MSAB has, for a long time, tried to help customers across the board with standardizing processes and procedures. As part of the standardization process, MSAB has now added the SFR template to the workflow. This allows users to follow their workflow and, at the point of the case data entry, complete all the other information that is required.
Where training really helps and supports this standardization is that MSAB instructors can see organizations’ workflows before training courses and can incorporate things like SFR into the already-written uniform training.
Prior to the course, the instructors will rigorously test and familiarize themselves with the custom workflow and SFR, in order to seamlessly dovetail all procedures into the upcoming course.
When users attend the training, they not only learn how powerful and intuitive the MSAB hardware platforms and software are, but they also learn and become accustomed to their own organization’s workflow and the populated SFR document. This tailored approach is hugely beneficial to our clients.
What have you found has been the biggest training challenge for students during the COVID-19 pandemic, and how has MSAB addressed it?
In late February and early March, we saw how the pandemic was impacting training. Our certification courses have traditionally been in a classroom, to offer students that hands-on, tactile feel of plugging a device into a computer and learning by doing.
The classroom setting is the ideal setting. We can construct exercises where things do not run smoothly all of the time. Otherwise, it would give students false expectations. They need to see what happens when an extraction fails, and understand how to troubleshoot difficult situations.
In digital forensics in general, one of the most common answers to many questions is, “It depends,” because there are so many variables when it comes to this field.
We started our online course development not too long ago, and one of the decisions made early on was to create all of our learning curriculum using a standardized methodology and tools. Our two-day certification classroom course just went through a massive rewrite using this new methodology, and it was rolled out in January this year.

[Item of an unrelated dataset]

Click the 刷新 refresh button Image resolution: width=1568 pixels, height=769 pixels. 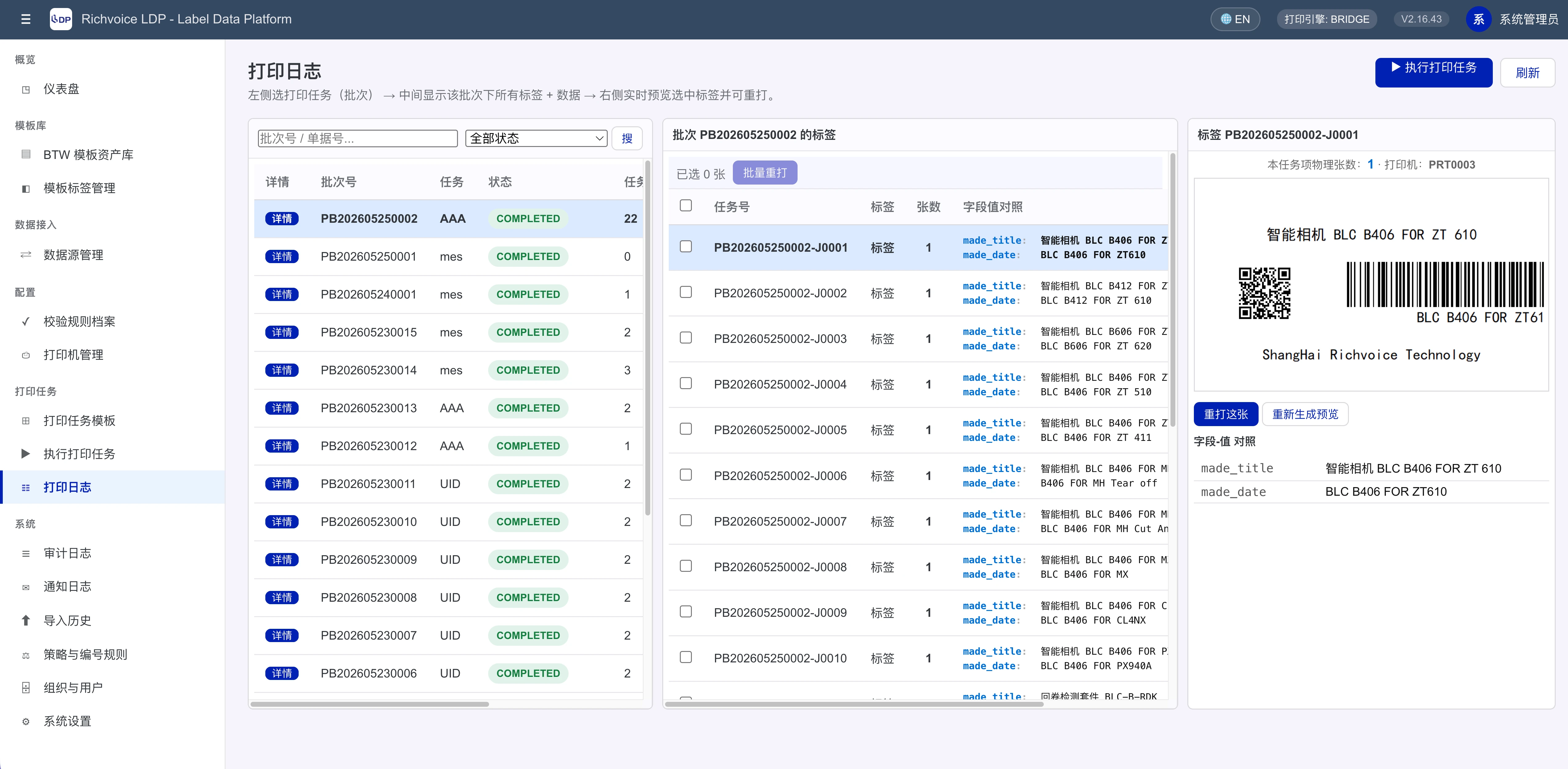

We have used these same principles to create our online on-demand course content.
When our classroom training courses started getting postponed or cancelled, we realized we needed to find another solution to get our users trained properly on our tools, so that they can continue to do their jobs to the best of their abilities.
In early March, we rolled out the MSAB on-demand online XRY certification course, and now we have over 300 students enrolled.
We also ran a successful pilot of remote live online certifications and intermediate courses.
What one benefit do you want every MSAB training attendee to walk away with?
I want our students to leave our courses having confidence in our tools and our company, knowing that we are there to help them whenever they need it.
From evidence handling to testimony preparation, MSAB training courses aim to give examiners the knowledge and skills they need to perform detailed forensic analyses and testify with confidence to their results.
What new or updated training offerings can we expect from MSAB in the second half of this year?
In addition to our traditional classroom versions of XRY Certification and Intermediate, we are now offering our advanced app analysis course as an online live option, ideal for those who cannot travel and are impacted by COVID-19. Our curriculum development team is also working hard on creating a brand new on-demand course for our XAMN Horizon product for analysts.
James Eichbaum is MSAB’s Global Training Manager and an instructor as well. He is a former peace officer, having served a combined total of 16 years with the Modesto Police Department and Stanislaus County Sheriff’s Office in California. As a detective with both agencies, James was a digital forensics examiner assigned to the Sacramento Valley High Tech Crimes Task Force. James possesses a Bachelor’s Degree in Information Systems Security and an Associate’s Degree in Computer Science.